··· DATA UNDER STUDY
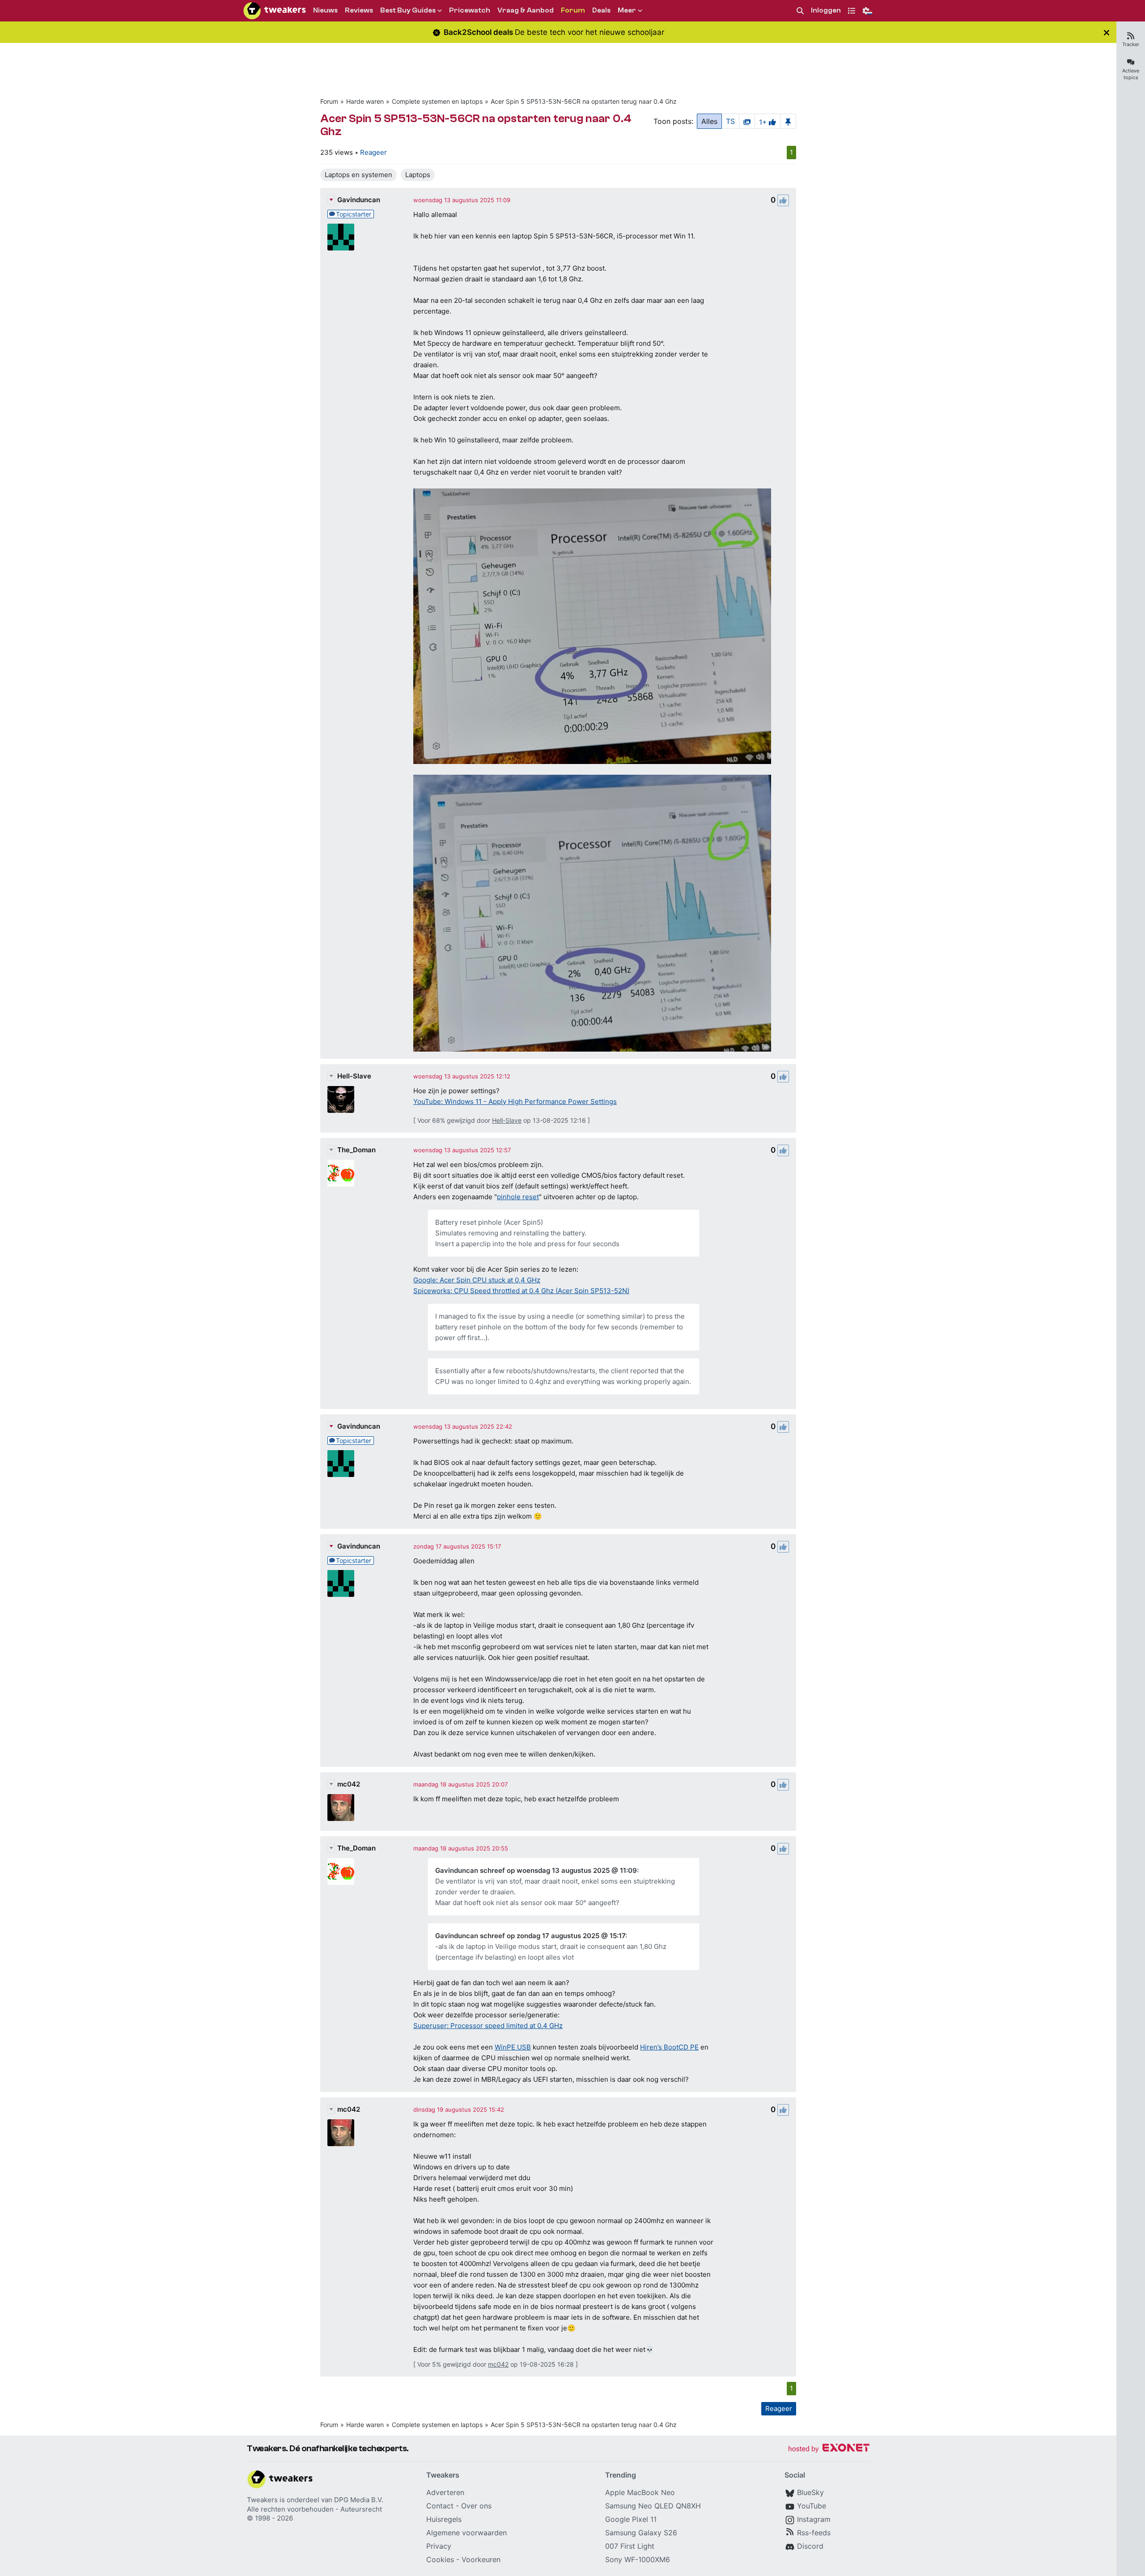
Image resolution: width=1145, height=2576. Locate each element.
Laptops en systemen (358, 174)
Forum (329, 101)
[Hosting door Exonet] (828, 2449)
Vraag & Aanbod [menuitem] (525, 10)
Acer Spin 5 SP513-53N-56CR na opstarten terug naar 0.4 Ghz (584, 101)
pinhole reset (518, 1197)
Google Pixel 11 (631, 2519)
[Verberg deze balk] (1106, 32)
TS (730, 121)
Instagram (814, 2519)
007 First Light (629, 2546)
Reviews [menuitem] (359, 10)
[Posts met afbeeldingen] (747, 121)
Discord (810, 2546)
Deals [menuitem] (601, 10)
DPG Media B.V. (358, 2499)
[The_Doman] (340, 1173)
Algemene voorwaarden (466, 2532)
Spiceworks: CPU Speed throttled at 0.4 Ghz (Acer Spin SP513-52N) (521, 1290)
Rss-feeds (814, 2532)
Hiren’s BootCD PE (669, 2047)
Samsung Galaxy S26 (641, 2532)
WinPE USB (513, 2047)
······
● WORK REQUEST: Looking at the data above, return every line from the one with "TS (730, 121)" down to the one with "[The_Doman] (340, 1173)", exactly and inclusively.

● SOLUTION FOR THIS EXERCISE:
TS (730, 121)
Instagram (814, 2519)
007 First Light (629, 2546)
Reviews [menuitem] (359, 10)
[Posts met afbeeldingen] (747, 121)
Discord (810, 2546)
Deals [menuitem] (601, 10)
DPG Media B.V. (358, 2499)
[The_Doman] (340, 1173)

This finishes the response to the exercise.